When you live in the city with the most extensive public transportation in North America, you tend to pay more attention to stories like cutbacks on the M104 bus route. But we’re not immune from the risks of highway transportation. Far from it. We do get out! But I’m increasingly thinking, maybe we shouldn’t.
It’s not just the speeding truckers on the New Jersey Turnpike. Or the fact that car rental companies (which lots of us NYC folks rely upon unless you can afford storing your car in a garage that costs more than an apartment) and used car dealers are, by law, still allowed to rent unsafe, recalled cars.

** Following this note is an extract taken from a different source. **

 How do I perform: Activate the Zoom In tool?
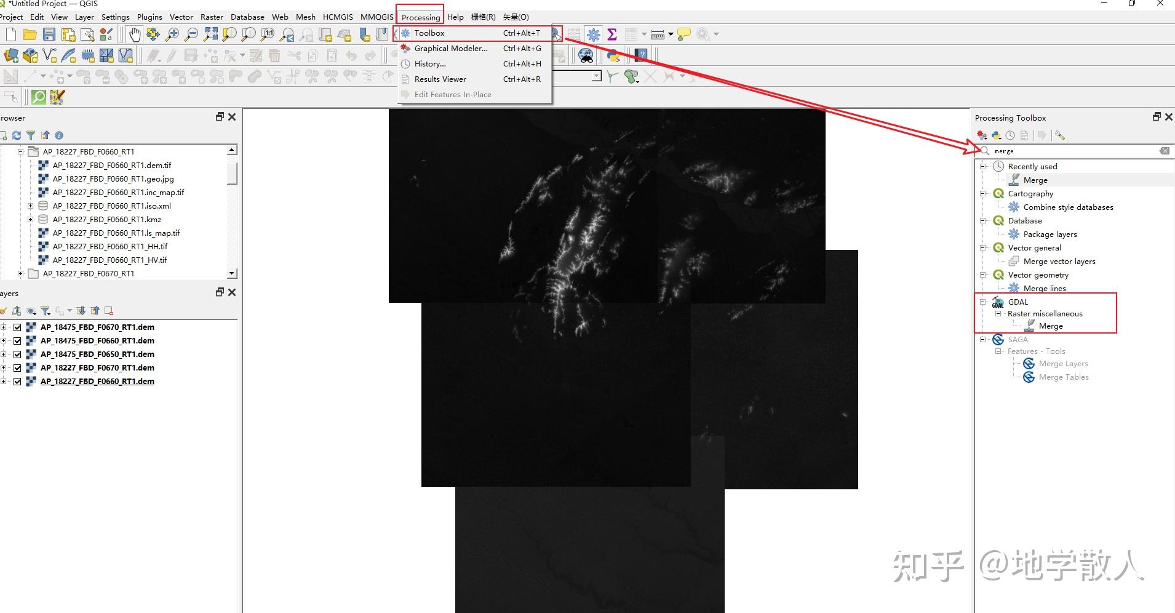[174, 34]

It’s ALL the dangerous cars out there, whether I’m driving one, or the guy in the next lane is. The news just won’t stop! Here are three new stories that really concern us:
Used Cars: CarMax is “the nation’s largest used-car retailer.” But as noted by 11 consumer groups in a petition just filed with the Federal Trade Commission, “CarMax does not fix vehicles that have been recalled before it sells them, even though the retailer’s ads promise that the vehicles have had a rigorous quality inspection.”
Also weighing in is U.S. Senator Charles E. Schumer (D-NY), who wrote to the FTC, “It is bad enough that used-car dealers are not required by law to fix a safety recall problem prior to selling the recalled vehicle to a consumer. Compounding the safety risks with misleading and deceptive advertising and sales practices only further endangers the safety of used-car customers and everyone who shares the roads."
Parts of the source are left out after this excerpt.